Bay Area/ San Francisco/ Food & Drinks
Published on January 20, 2024
After 18 Years, Church & Market Seafood Restaurant Woodhouse Fish Co. Announces ClosurePhoto courtesy of Woodhouse Fish Co.

Church and Market seafood spot Woodhouse Fish Co. (2073 Market St.) announced on Friday that it will close this month after 18 years. As first reported by EaterSF, Woodhouse Fish Co.'s last day will be January 23.

Opened in 2006, Woodhouse is co-owned by brothers Dylan and Rowan MacNiven, and they later opened a second location in Pacific Heights.

“We get one last weekend of great local crab,” Dylan MacNiven told EaterSF. “We’re excited to provide that for people. But the important thing is we’ve got another location with the same great menu just a 10-minute drive away.”


Woodhouse Fish Co. at 2073 Market St. closes on January 23. | Photo: Kevin L./Yelp

 

Woodhouse Fish Co. was popular for its lobster rolls, Dungeness crab, fresh seafood, and $1.25 oysters on Tuesdays.

Following the closure, Woodhouse Fish Co.'s location at 1914 Fillmore St. (between Bush and Pine streets) will remain open.

MacNiven explained they decided to close the Church and Market location after the building's ownership changed hands and a lease renewal proved difficult.

“But the real answer is it felt like the right time after nearly 20 years on Market Street,” added MacNiven.

• Information shown
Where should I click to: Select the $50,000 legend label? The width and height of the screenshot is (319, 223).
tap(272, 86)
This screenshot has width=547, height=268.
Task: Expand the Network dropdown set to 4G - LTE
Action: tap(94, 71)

• Exercise set
1 - Answer these from the Woodhouse Fish Co. article:
(a) In what year did the restaurant open?
(b) At what address is the location that will stay open?
(c) What did oysters cost on Tuesdays?
2 - Copy everything in the Woodhouse Fish Co. article from "Church and Market seafood" down to "oysters on Tuesdays.".
3 - Please carry on the Woodhouse Fish Co. article past its final sentence.
Nothing in the records is needed for this work.

• Task responses
1 -
(a) 2006
(b) 1914 Fillmore St. (between Bush and Pine streets)
(c) $1.25

2 -
Church and Market seafood spot Woodhouse Fish Co. (2073 Market St.) announced on Friday that it will close this month after 18 years. As first reported by EaterSF, Woodhouse Fish Co.'s last day will be January 23.

Opened in 2006, Woodhouse is co-owned by brothers Dylan and Rowan MacNiven, and they later opened a second location in Pacific Heights.

“We get one last weekend of great local crab,” Dylan MacNiven told EaterSF. “We’re excited to provide that for people. But the important thing is we’ve got another location with the same great menu just a 10-minute drive away.”


Woodhouse Fish Co. at 2073 Market St. closes on January 23. | Photo: Kevin L./Yelp

 

Woodhouse Fish Co. was popular for its lobster rolls, Dungeness crab, fresh seafood, and $1.25 oysters on Tuesdays.

3 -
Inside Woodhouse Fish Co. at 2073 Market St. | Photo: Rahn Fudge/Instagram

 

The move to close Woodhouse Fish Co. comes a few months after the MacNivens' Mission District Tex-Mex restaurant West of Pecos closed its doors after 11 years. Regular customers told Mission Local at the time that the restaurant was not as consistently crowded post-pandemic as it used to be.

Just up Market St., the MacNivens still own and operate music venues Swedish American Hall and Cafe du Nord, and the brothers also run 6-year-old breakfast and brunch restaurant Wooded Spoon in the same building. The MacNivens come from a restaurant-owning family, and four years ago, in 2020, their parents turned over their longtime Woodside spot Buck's over to the two sons, as Palo Alto Online reported.

Despite the recent closures, Dylan MacNiven says he remains optimistic about the future. "Things being the way we are,” he says, “if we focus on one location, we can do that much better.”